Visibility Challenge - Long-Running Processes and Ungraceful Shutdowns #4646

mladjan-gadzic · 2025-09-01T12:06:52Z

mladjan-gadzic
Sep 1, 2025

TL;DR:

Partial Trace Connector solution proposal fixes the problem of losing trace data when processes crash or are terminated unexpectedly. The connector would periodically export incomplete spans from long-running operations, ensuring better observability and debugging capabilities even when processes don't finish properly.
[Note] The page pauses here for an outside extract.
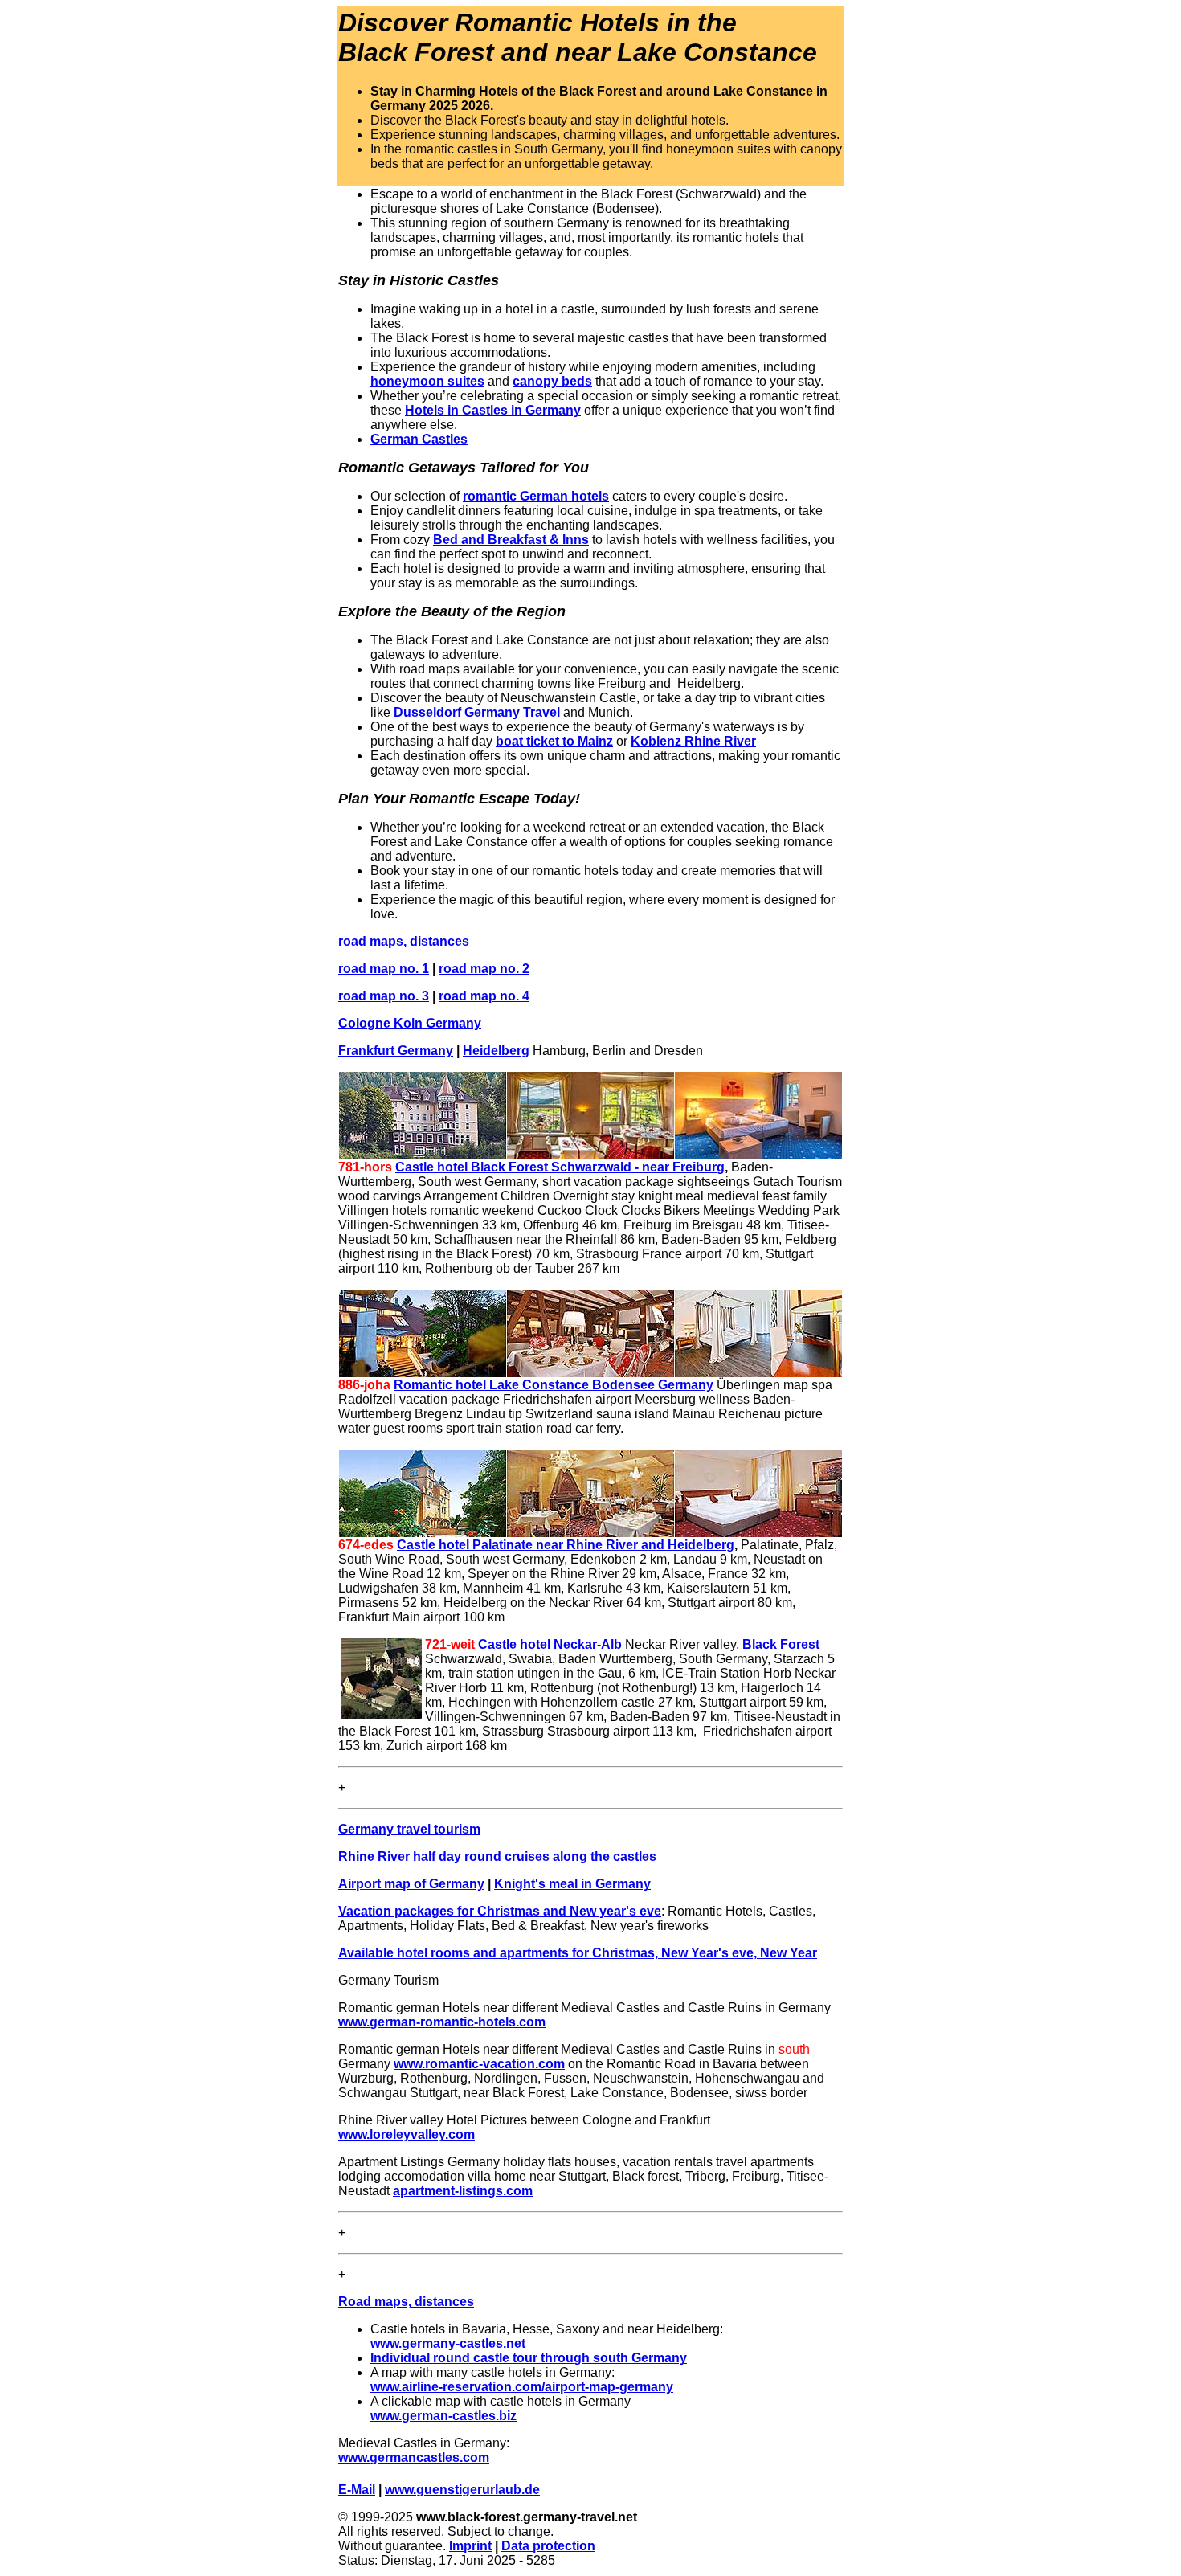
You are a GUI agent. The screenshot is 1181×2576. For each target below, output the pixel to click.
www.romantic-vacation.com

Key benefits include real-time monitoring and complete traces despite system failures, though questions remain about implementation details like timing intervals and completion detection methods.

Overview

This proposal introduces a new component called a "partial trace connector" to handle incomplete spans from processes that may be long-running, crash or terminate unexpectedly, ensuring trace completeness in distributed systems.

Current Problem

When a process crashes or terminates unexpectedly, spans that were in progress are lost, leading to incomplete traces and making it difficult to debug issues in distributed systems.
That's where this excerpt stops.